→ DATA FOR THE TASK:
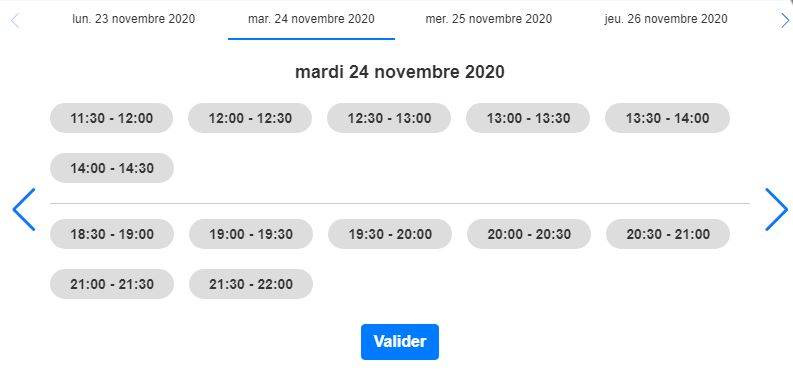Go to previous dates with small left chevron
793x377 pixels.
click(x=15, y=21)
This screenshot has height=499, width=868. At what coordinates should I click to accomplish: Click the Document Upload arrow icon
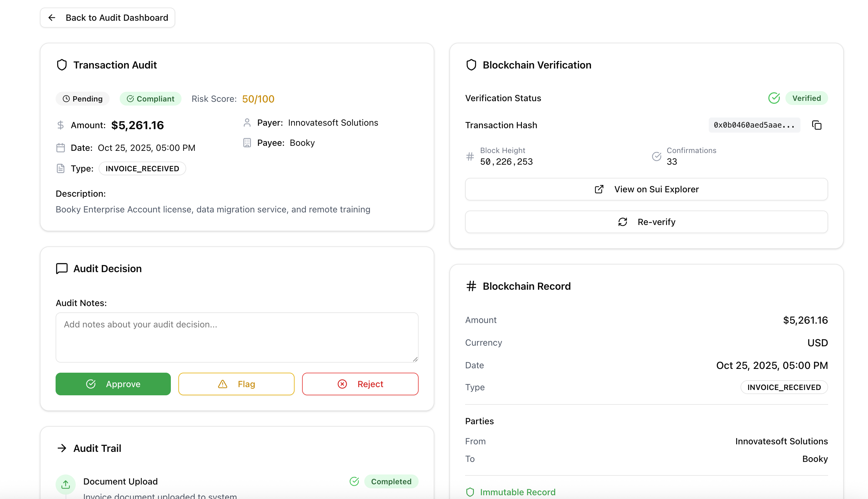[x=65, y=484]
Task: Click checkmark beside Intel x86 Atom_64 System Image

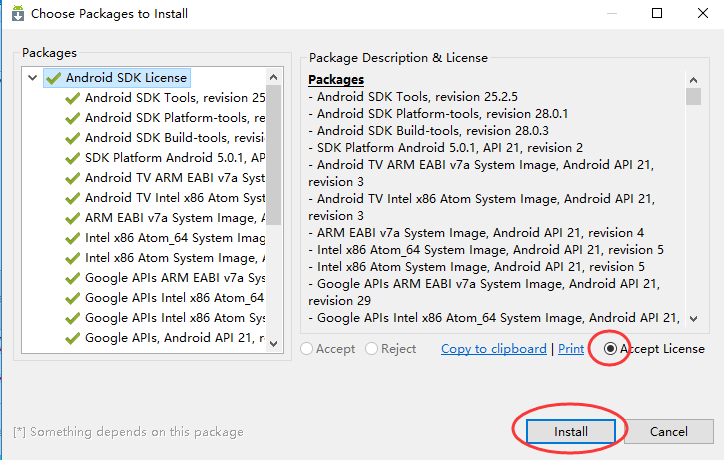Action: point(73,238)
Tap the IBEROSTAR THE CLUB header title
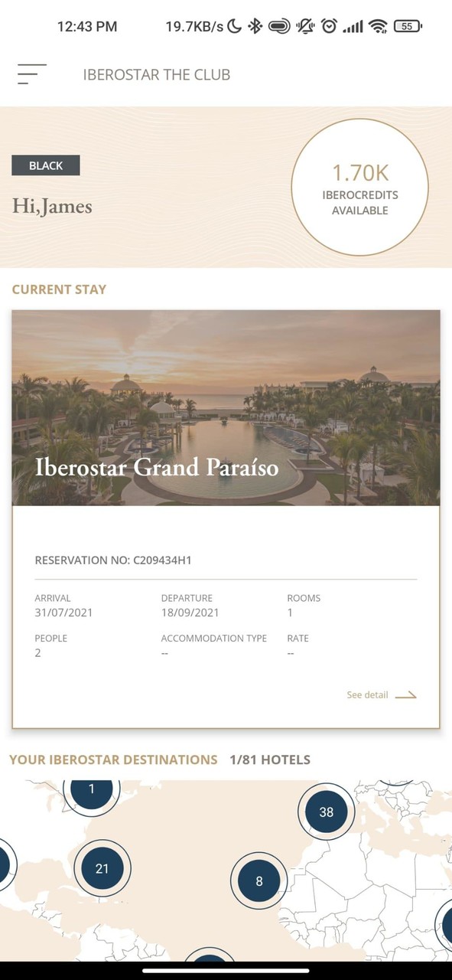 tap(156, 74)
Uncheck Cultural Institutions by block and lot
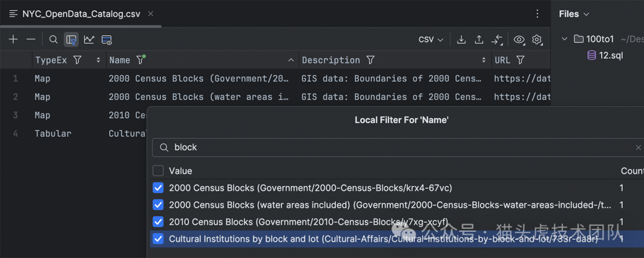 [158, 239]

---

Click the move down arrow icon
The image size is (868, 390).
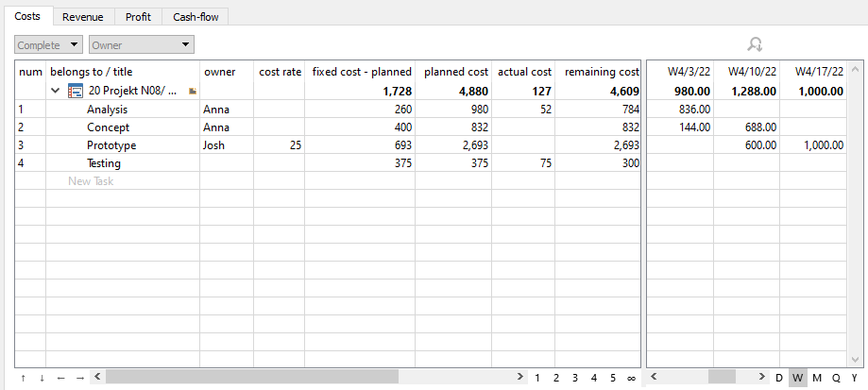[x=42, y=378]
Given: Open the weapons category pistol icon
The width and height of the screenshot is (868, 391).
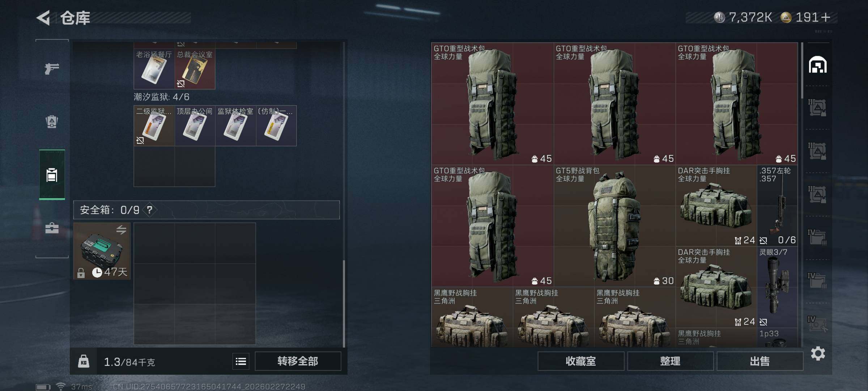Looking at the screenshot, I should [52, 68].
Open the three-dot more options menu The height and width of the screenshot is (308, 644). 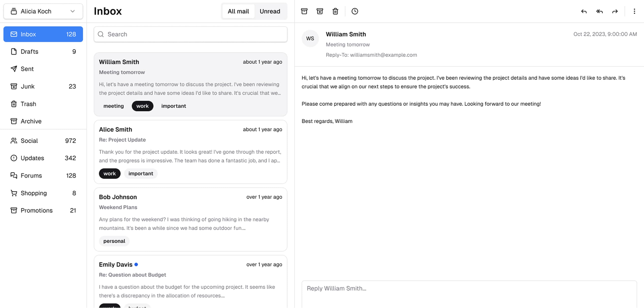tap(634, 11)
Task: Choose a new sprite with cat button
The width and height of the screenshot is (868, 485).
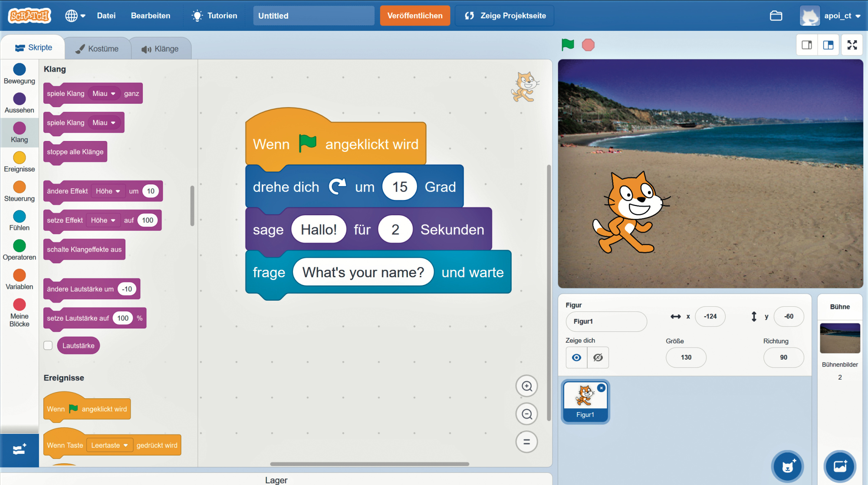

→ GOAL: Set out the part of the data above that opens with the line containing "Go to previous dates with small left chevron" and closes with the line containing "tap(156, 74)" as a numbered list, including both of those lines and skipping blank lines. Omit the pictures.

→ EXERCISE RESPONSE:
1. Go to previous dates with small left chevron
2. 793x377 pixels.
3. click(x=15, y=21)
4. This screenshot has height=499, width=868. At what coordinates should I click to accomplish: Click the Document Upload arrow icon
5. [x=65, y=484]
6. Task: Click checkmark beside Intel x86 Atom_64 System Image
7. Action: point(73,238)
8. Tap the IBEROSTAR THE CLUB header title
9.  tap(156, 74)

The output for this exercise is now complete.